Tribunal de apelação dos EUA mantém bloqueio a ordem executiva de Trump que pressionava estados a seguirem nova regra para voto por correspondência, acusada de tentar favorecer republicanos.
Tribunal de Apelação mantém suspensão da ordem de Trump
Um painel judicial dos Estados Unidos negou o pedido do Departamento de Justiça para revogar a liminar que impede a execução imediata da ordem executiva de Donald Trump, que alteraria regras do voto por correspondência em pelo menos vinte estados e no Distrito de Columbia. A decisão reforça a vitória dos estados que contestaram a medida, liderados pelo procurador-geral da Califórnia.
Pressão e tensão sobre funcionários eleitorais
Os juízes destacaram que a ordem presidencial provocou “uma tensão incrível” sobre os funcionários eleitorais estaduais, com prazos reduzidos e mudanças abruptas em processos eleitorais que ameaçavam a organização das eleições de novembro. A controvérsia gira em torno da tentativa do governo Trump de exigir que estados utilizem listas federais para determinar eleitores aptos, sob ameaça de ação criminal.
Disputa política e judicial acirrada
A ordem executiva também ordenava que o Serviço Postal dos EUA alterasse procedimentos para o envio de cédulas, aumentando o controle federal sobre o correio eleitoral, o que os estados alegam ser uma interferência ilegal no processo eleitoral local.

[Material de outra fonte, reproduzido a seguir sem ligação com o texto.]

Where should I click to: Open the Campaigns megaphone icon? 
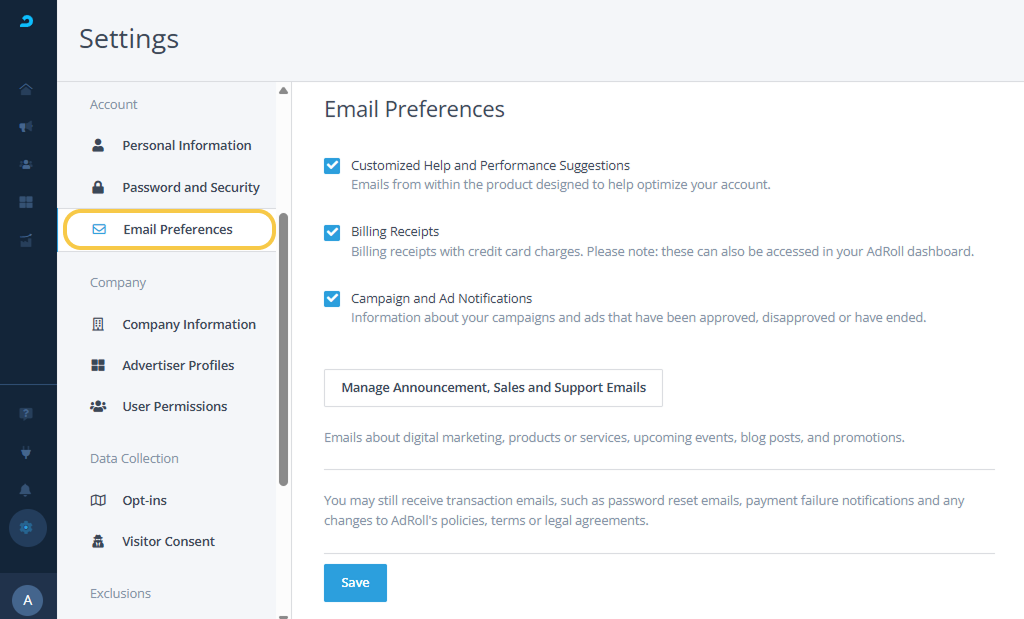point(27,127)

Democratas e organizações de direitos eleitorais criticam a medida como uma tentativa de semear confusão e favorecer os republicanos.

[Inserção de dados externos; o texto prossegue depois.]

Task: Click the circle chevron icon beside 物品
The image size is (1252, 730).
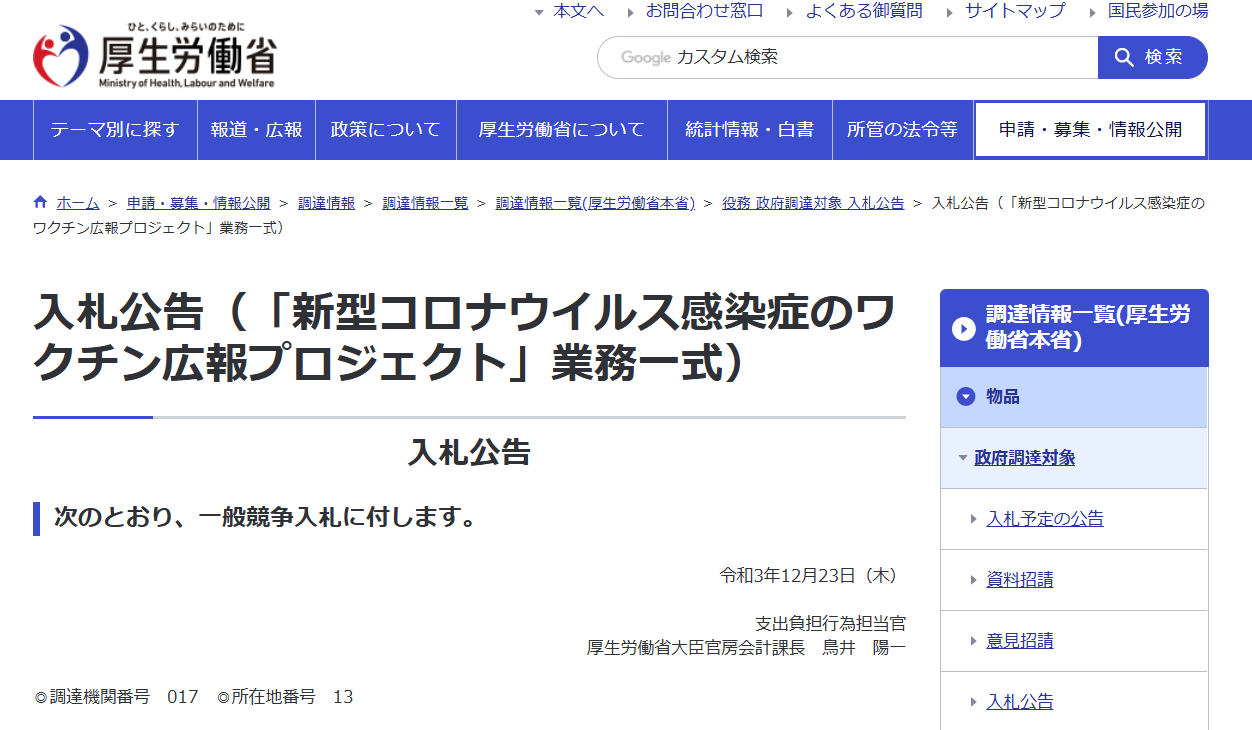Action: click(965, 397)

Divergência judicial e próximos passos
Enquanto dois juízes nomeados por Biden ratificaram a liminar, um terceiro, indicado por Trump, discordou parcialmente, sugerindo liberdade para que o Departamento de Segurança Interna preparasse listas eleitorais. O governo americano já sinalizou a possibilidade de recorrer à Suprema Corte, mas o impasse judicial representa um revés significativo para os planos do ex-presidente antes das eleições legislativas de novembro.